Veja quais são os cartórios do Paraná que mais faturam
Por valores do último semestre informado:
1 - 8º Serviço de Registro de Imóveis, Curitiba: R$ 10.787.364,69
2 - 6º Serviço de Registro de Imóveis, Curitiba: R$ 8.292.173,15
3 - 1º Serviço de Registro de Imóveis, Londrina: R$ 7.489.267,73
4 - 1º Serviço de Registro de Imóveis, São José dos Pinhais: R$ 5.390.759,73
5 - 2º Serviço de Registro de Imóveis, Curitiba: R$ 5.174.322,68
6 - 1º Serviço de Registro de Imóveis, Maringá: R$ 4.565.959,10
7 - 2º Serviço de Registro de Imóveis, Londrina: R$ 4.449.232,27
8 - 5º Serviço de Registro de Imóveis, Curitiba: R$ 4.429.952,07
9 - 2º Serviço de Registro de Imóveis, Maringá: R$ 4.267.409,34
10 - Serviço Distrital da Barreirinha, Curitiba: R$ 4.211.996,44
Por somatórios de todos os registros informados:
1 - 8º Serviço de Registro de Imóveis, Curitiba: R$ 181.458.689,85
2 - 6º Serviço de Registro de Imóveis, Curitiba: R$ R$ 120.911.554,34
3 - 1º Serviço de Registro de Imóveis, Londrina: R$ 103.467.167,15
4 - 1º Tabelionato de notas, acumulando, precariamente, o 1º Tabelionato de protesto de títulos, São José dos Pinhais: R$ R$ 81.927.531,91
5 - 2º Serviço de Registro de Imóveis, Curitiba: R$ 81.271.361,15
6 - 1º Serviço de Registro de Imóveis, Maringá: R$ 77.043.785,07
7 - 4º Serviço de Registro de Imóveis, Curitiba: R$ 74.860.636,73
8 - 1º Tabelionato de notas, Foz do Iguaçu: R$ 72.943.889,14
9 - 2º Tabelionato de Protestos de Títulos, Curitiba: R$ 71.622.875,57
10 - 7º Tabelionato de notas, Curitiba: R$ 71.600.398,89
Reajuste
O crescimento considerável de atendimentos não é o único fator incidente na receita dos cartórios paranaenses. Reajuste na tabela de custas dos serviços notoriais e de registros autorizado por deputados estaduais surtiram efeito catalisador nos proventos.
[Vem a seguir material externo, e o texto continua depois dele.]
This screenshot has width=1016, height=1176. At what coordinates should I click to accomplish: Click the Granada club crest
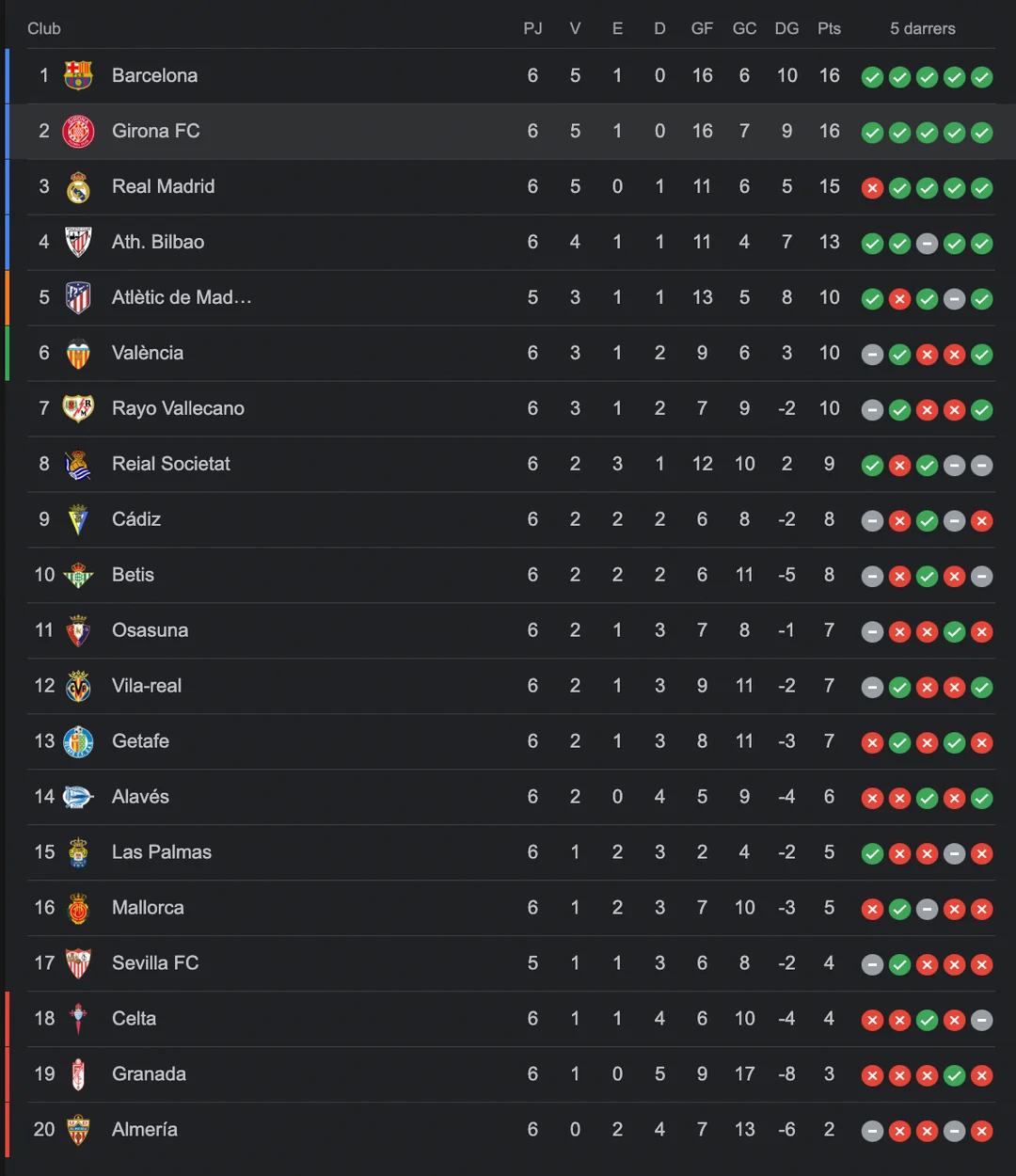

As iniciativas de atualização dos quadros de taxas e emolumentos cobrados pelos cartórios extrajudiciais chegaram em 2019 ao Legislativo, mas perderam velocidade na tramitação por causa da pandemia. Nas sessões finais de 2020, a discussão foi retomada e gerou polêmicas pelos pontos bastante ambiciosos das propostas.
Em caso específico – de registro de instituição de condomínio –, as custas poderiam ser elevadas em até 2.000%. Os valores repercutiram, e em meio a mobilizações e pareceres contrários de instituições como a seccional paranaense da Ordem dos Advogados do Brasil (OAB), aumentos excessivos foram derrubados, e a aprovação resultou em acréscimo médio de 15% nas taxas.
Os novos valores passaram a valer em janeiro de 2021 e turbinaram o faturamento dos cartórios. De ganhos que variaram entre R$ 458,3 milhões e R$ 542,1 milhões entre 2017 e 2020, a arrecadação dos serviços extrajudiciais no estado saltou para R$ 757,04 e R$ 834,14 em 2021 e 2022, respectivamente.
Com o ganho somado de R$ 3,64 bilhões nos últimos cinco anos, cada cartório e tabelionato de todo o Paraná teve ganho médio de R$ 7,3 milhões no período.